■ **DEINE AUFGABE**: Gib aus dem Text über den Wiederaufbau der Städte nach dem Krieg die Stelle von "Unter den Extrembedingungen" bis einschließlich "Stadt Giessen zu." Wort für Wort aus.

■ **ZITIERTER TEXT**:
+ + + +
Unter den Extrembedingungen der unmittelbaren Nachkriegszeit wurde unter enormem Stress und haeufig auf einer "tabula rasa" Stadtentwicklung sozusagen im Zeitraffer betrieben. Das, was dabei am haeufigsten entstand, war ein Stadtgefuege, das zwar auf ehemaligen Strukturen aufbaut, im Vergleich zum frueheren Zustand aber nachhaltige Veraenderungen erfaehrt. "Rekonstruktiver Wiederaufbau", dem sich etwa die wieder aufgebauten Haeuser des Muensteraner Prinzipalmarktes zurechnen lassen, hat es demgegenueber in Deutschland grossflaechig praktisch gar nicht gegeben. Und auch der voellige "Neubau" - die Innenstadt von Hannover kann hier als Beispiel dienen - ist demgegenueber eher seltener anzutreffen. Dem Typus des "Anpassungsneubaus" ordnen die Koelner Geographen auch den in nur 15 Jahren erfolgten Wiederaufbau der mittelhessischen Stadt Giessen zu.
+ + + +
■ **AUSZÜGE DER EINTRÄGE**:

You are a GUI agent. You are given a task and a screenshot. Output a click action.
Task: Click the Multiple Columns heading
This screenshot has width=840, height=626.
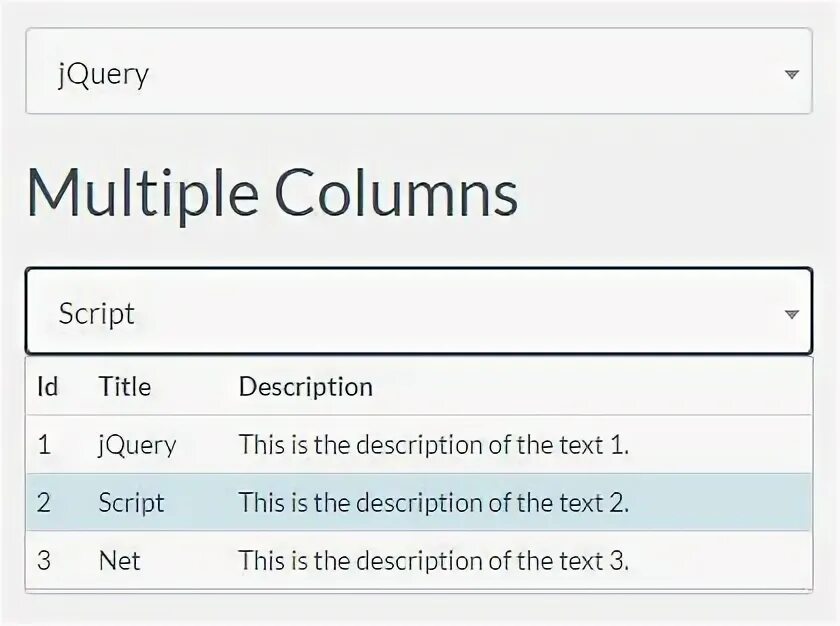(272, 191)
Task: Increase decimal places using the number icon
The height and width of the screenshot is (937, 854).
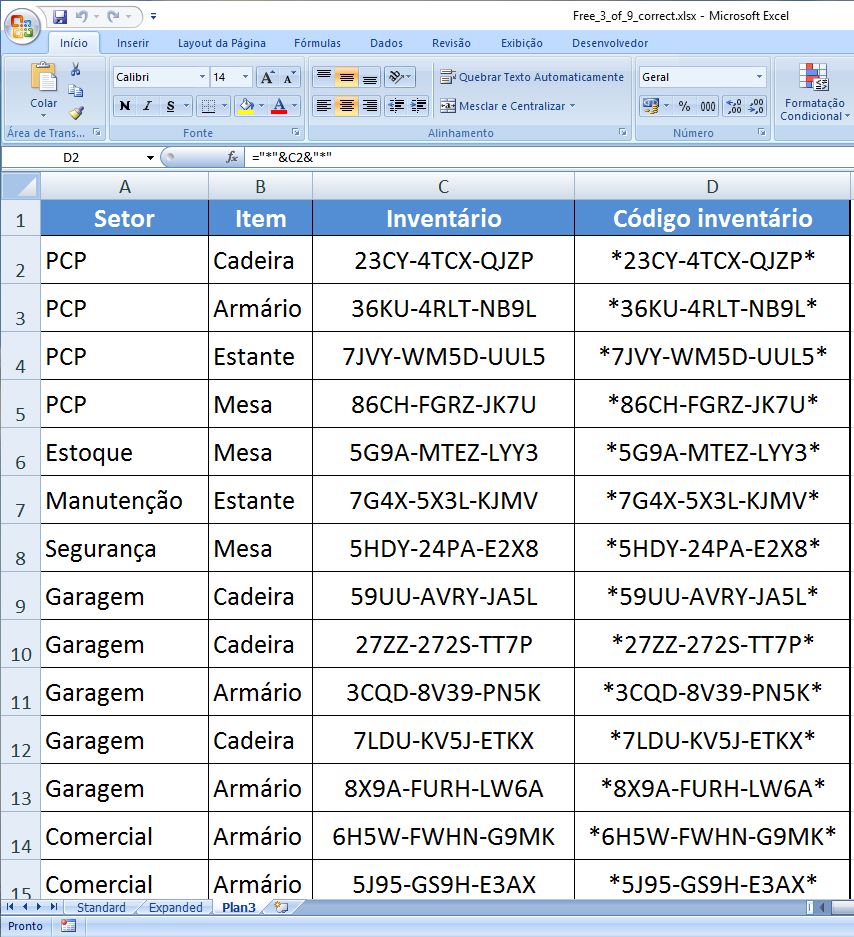Action: pos(733,107)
+ + + +
■ **VOLLSTÄNDIGE ANTWORT**:
Unter den Extrembedingungen der unmittelbaren Nachkriegszeit wurde unter enormem Stress und haeufig auf einer "tabula rasa" Stadtentwicklung sozusagen im Zeitraffer betrieben. Das, was dabei am haeufigsten entstand, war ein Stadtgefuege, das zwar auf ehemaligen Strukturen aufbaut, im Vergleich zum frueheren Zustand aber nachhaltige Veraenderungen erfaehrt. "Rekonstruktiver Wiederaufbau", dem sich etwa die wieder aufgebauten Haeuser des Muensteraner Prinzipalmarktes zurechnen lassen, hat es demgegenueber in Deutschland grossflaechig praktisch gar nicht gegeben. Und auch der voellige "Neubau" - die Innenstadt von Hannover kann hier als Beispiel dienen - ist demgegenueber eher seltener anzutreffen. Dem Typus des "Anpassungsneubaus" ordnen die Koelner Geographen auch den in nur 15 Jahren erfolgten Wiederaufbau der mittelhessischen Stadt Giessen zu.